Monitoring is also recommended for patients with unstable (i.e. deteriorating or significantly improving) renal function and those receiving prolonged courses of therapy (more than three to five days).
There are limited data suggesting a direct causal relationship between toxicity and specific serum vancomycin concentrations. In addition, data are conflicting and characterised by the presence of confounding nephrotoxic agents, inconsistent and highly variable definitions of toxicity, and the inability to examine the time sequence of events surrounding changes in renal function secondary to vancomycin exposure. There is very little evidence of nephrotoxicity or ototoxicity with vancomycin used alone. The perception may stem from the past where impurities with the vancomycin caused toxicity. However vancomycin can certainly potentiate the nephrotoxicity of other drugs such as aminoglycosides if given concurrently. Currently available data has suggested that vancomycin nephrotoxicity can occur at doses above 4 g/day9 or with average steady state concentrations above 28 mg/L.1
Vancomycin is renally cleared, so the dose needs to be adjusted as the GFR changes. In the absence of a measured GFR, current recommendations suggest using Cockcroft-Gault estimations to adjust the dose.3 Changes in vancomycin concentrations when the dose has remained unchanged are a reliable early indicator of changes in GFR. The definition of vancomycin-induced nephrotoxicity is a reminder that monitoring creatinine is a part of TDM for vancomycin.
Frequency of Monitoring
Frequent monitoring (more than one trough before the fourth dose) for short course or lower intensity dosing (to attain target trough concentrations below 15 mg/L) is not recommended.
All patients on prolonged courses of vancomycin (exceeding three to five days) should have at least one steady-state trough concentration obtained no earlier than at steady state (following the fourth dose) and then repeated as deemed clinically appropriate.
There are limited data supporting the safety of sustained trough concentrations of 15–20 mg/L. Clinical judgment should guide the frequency of trough monitoring when the target trough is in this range. Once-weekly monitoring is recommended for haemodynamically stable patients. More frequent or daily trough monitoring is advisable in patients who are haemodynamically unstable.
In patients with unstable renal function and/or uncertain clinical response, monitoring may need to be more frequent. In patients with satisfactory clinical response, stable renal function and trough concentrations within the desired therapeutic range, repeat monitoring should not need to be more frequent than twice-weekly. The most significant determinant of vancomycin clearance is GFR and therefore, changes in serum creatinine can indicate the need for TDM to determine if dose adjustment is indicated.

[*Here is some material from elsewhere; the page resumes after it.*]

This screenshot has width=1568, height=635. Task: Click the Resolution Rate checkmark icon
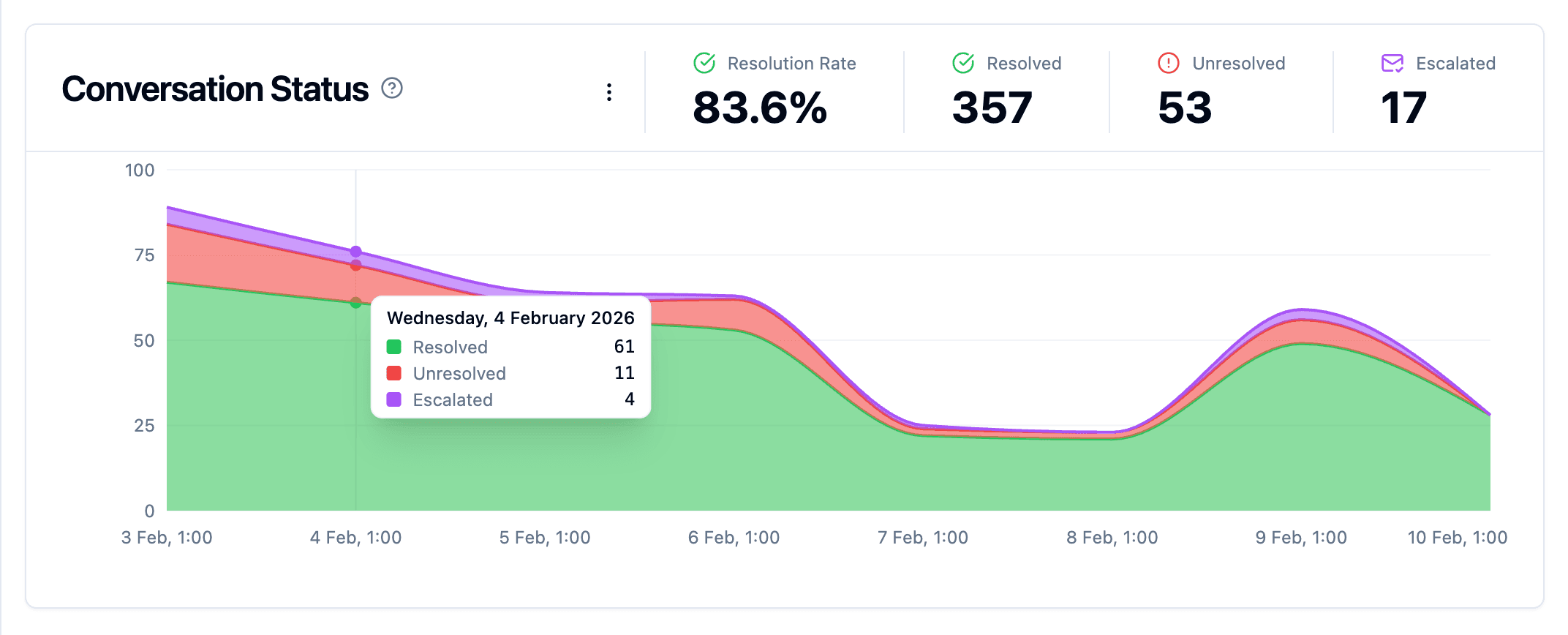704,64
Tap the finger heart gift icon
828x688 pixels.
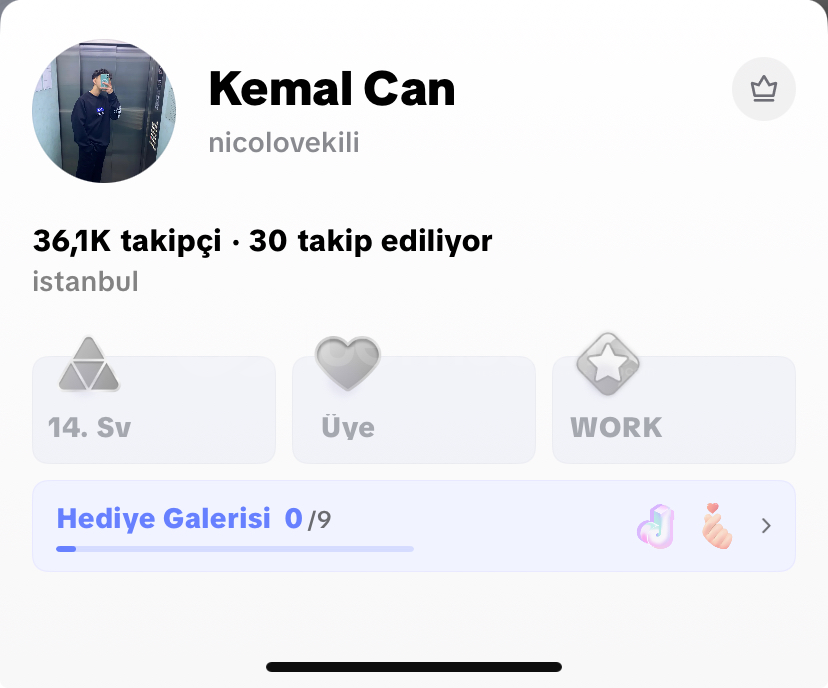coord(717,525)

Trough concentrations should normally be checked prior to one of the third, fourth or fifth dose after commencement, after change in dose or change in renal function, or after 48 h if GFR is <10 mL/min.
TDM for Vancomycin-Induced Ototoxicity
Criteria for Monitoring
Monitoring for ototoxicity is not recommended for patients receiving vancomycin monotherapy.
Monitoring should be considered for patients receiving additional ototoxic agents such as aminoglycosides.
See the section on monitoring of nephrotoxicity for additional comments.
Summary
The Review is a welcome and up-to-date consensus statement on the use of vancomycin. Although many of the points are pertinent to Australasian practice, the clinical context may be subtly different such that different recommendations apply here. It is thus an apt time for clinical, biochemical, pharmacological and pathology staff in Australasia to collaborate and discuss the literature with particular relevance to establishing guidelines for an Australasian context. The new TG (Version 14) will be an interesting update in the antibiotic TDM area and we hope it will be used as a springboard for Australasian clinical research into this area.
Footnotes
Competing Interests: Jason Roberts has received research funding from AstraZeneca and honoraria from Johnson & Johnson.